MOBILE, BUT RIGHT AT HOME
Debra Granik’s thought-provoking film proves that not all who wander are lost
Ben Foster is a chameleonic actor — he’s played good men, bad men and more than a few madmen — but something in his frame and bearing suggests a military air. Which might be why he keeps returning to soldiering roles: as a U.S. navy SEAL in Lone Survivor, a 19th-century deserter in Hostiles, or on casualty notification duty in the excellent 2009 film The Messenger.
In Leave No Trace, Debra Granik’s thoughtful, almost documentary tale of deliberate homelessness in America, Foster stars as Will, a veteran with a debilitating case of PTSD. He’s chosen to live in a huge urban park in Portland, Ore., with his 13-year-old daughter, Tom (Thomasin McKenzie).
There’s a calming sense of rhythm and rules in their wilderness lifestyle, like a camping trip that never ends. Father and daughter play hide and seek (actually a training technique to avoid being noticed, since living in the part is illegal) and occasionally venture into town for supplies they can’t forage.
Their idyllic but fragile existence is interrupted when police officers capture them and they are catapulted into a social system that is well-meaning but clearly not a good fit, at least for the father. Yet even here Granik avoids casting anyone as the
villain, or giving anyone over to histrionics. Will’s frustration and Tom’s uncertainties are always expressed in than calm tones.
And Granik, who made a name for herself (and for young star Jennifer Lawrence) with 2010’s Winter’s Bone, exhibits a real sympathy, not just for her central characters but for anyone with whom they interact. Tom makes a friend in the strange social housing/work camp community to which they’ve been sent.
McKenzie is a New Zealand actor mostly unknown in these parts. You’ll be seeing more of her soon, alongside Timothée Chalamet and Robert Pattinson in The King; with Sam Rockwell in Taika Waititi’s Jojo Rabbit; and with Russell Crowe in The True History of the Kelly Gang.
For now, you can revel in her simple, understated performance alongside Foster. If there’s a scene that encapsulates her character’s complex mix of filial love and a desire for something more, it’s when she spots a sea horse pendant on a park trail. Will tells her to leave it; if it’s still there on their return journey, she can claim it then.

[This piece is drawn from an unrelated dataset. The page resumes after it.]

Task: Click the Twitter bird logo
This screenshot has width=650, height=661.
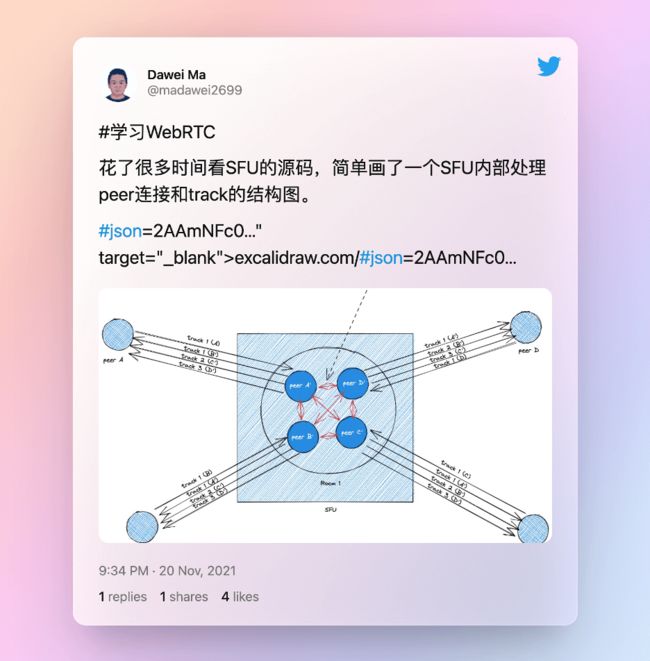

Tom agrees, but hangs back just long enough to push the pendant into the leaves to prevent it being spotted. In another example of the film’s sense of enduring realism, I noticed McKenzie was still wearing it in Cannes, where the film screened last May. The South of France is a long way from an Oregon park, and just as removed from New Zealand, but she seems to feel at home in all three.